During a visit to HVF and to the Combat Vehicles R&D Establishment (CVRDE), which has developed the Arjun, Business Standard was explained that the cost of the Arjun is easily reduced. If the army places a larger order the price will drop by 30%.
P Sivakumar, Director of CVRDE, explains that 50% of the cost of the Arjun Mark I went on three imported components --- the gunner’s main sight (GMS) from OIP Systems, Belgium; the gun control equipment (GCE) from Bosch, Germany; and the power pack (engine and transmission) from Renk, Germany --- which together cost Rs 12 crore. Ordering just 124 pieces left little leeway to beat down that price.
“If you are talking just 124 tanks, there is a problem. Bring an order for 500 tanks. We will go for ToT (transfer of technology) for the foreign parts… The cost of labour in Germany is the highest in the world. We will build 70% cheaper in India. If we buy the power pack of the Arjun for Rs 7.5 crore today… I will produce it in India for just Rs 4-5 crore,” says Sivakumar.
For an army with more than 3,500 tanks, including 2,400 obsolescent T-72s that are crying out for replacement, ordering just 124 Arjun Mark IIs seems unduly cautious. But the army has little incentive to reduce cost. Though the generals are now willing to order more Arjuns, they are placing their orders piecemeal.
Since most of the Arjun’s 10,000 components are outsourced, the size of the order is a crucial determinant of what price they are supplied at. Says RK Jain, Additional DG of the Ordnance Factory Board (OFB) who oversees HVF: “If the army’s indent is for just 124 tanks, the vendors charge higher prices. Besides, the amortisation cost of jigs, tools and equipment is reduced over a larger order. HVF and CVRDE have been jointly requesting the army to confirm an order of at least 250 Arjun Mark IIs so that we can negotiate from a stronger position,” says Jain.
Another reason for the Arjun Mark II’s rising cost becomes obvious at the Arjun production line at HVF, where the army is collecting the last of 124 Arjuns that were cleared for production in 2008. Just as the Rs 50 crore Arjun line has hit its stride, it must shut down for at least two years since another order can come only after the Arjun Mark II trials next year.
I walk through the giant workshop, now almost empty, with the HVF manager who oversees Arjun production, HR Dixit. “Even if the army clears the Arjun Mark II next summer, and indents for 124 more tanks by October 2012 (an optimistic time-frame), we require at least 12 months for obtaining the items that go into the Arjun. So end-2013 is the earliest that the Arjun assembly line can restart,” says Dixit.
The skilled workers on the Arjun line, who have developed invaluable expertise while building 124 Arjun tanks, will be distributed to other parts of HVF, Dixit tells me.

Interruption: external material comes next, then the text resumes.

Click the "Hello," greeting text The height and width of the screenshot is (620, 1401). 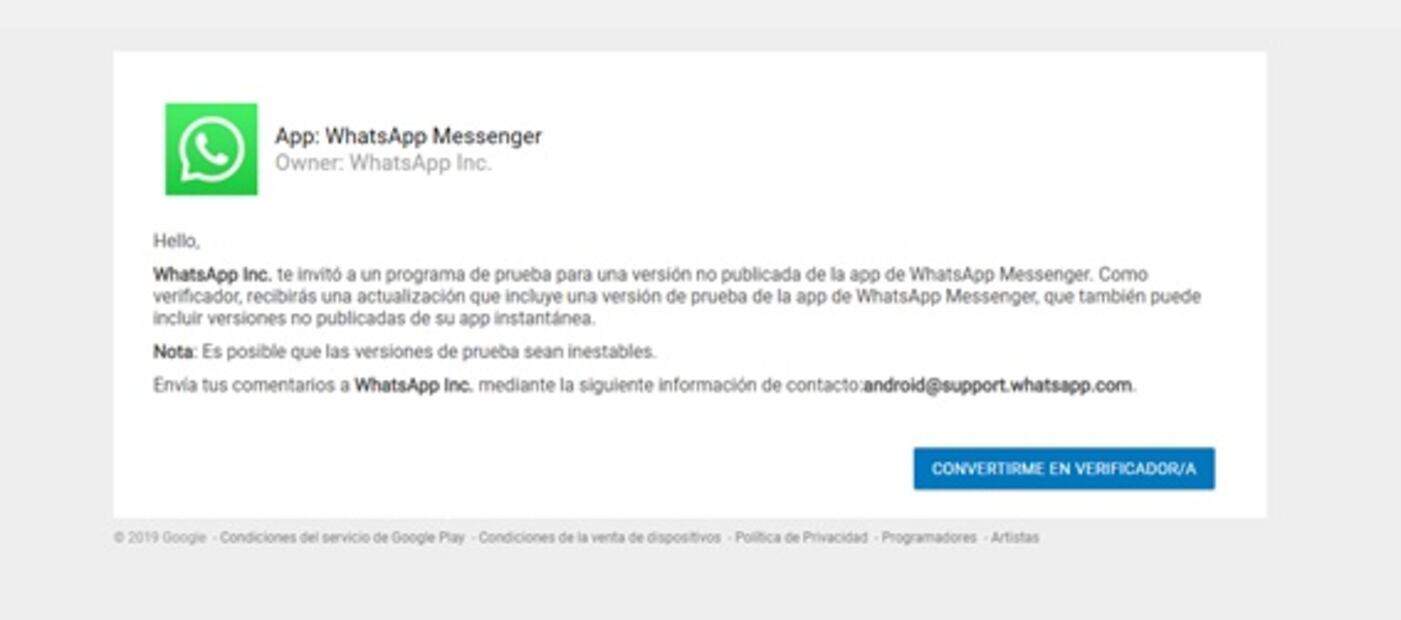click(x=176, y=241)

“We can send our workers to HVF’s other lines. But what can we do about the dislocation of our sub-contractors, many of them small enterprises around Chennai, who supply thousands of Arjun components like fuel pipes and bearings. They will seek other work because they know they will get no orders until an indent is placed for the Arjun Mk II. And, when we need them again, they might not be available,” says Ashutosh Kumar, Works Manager.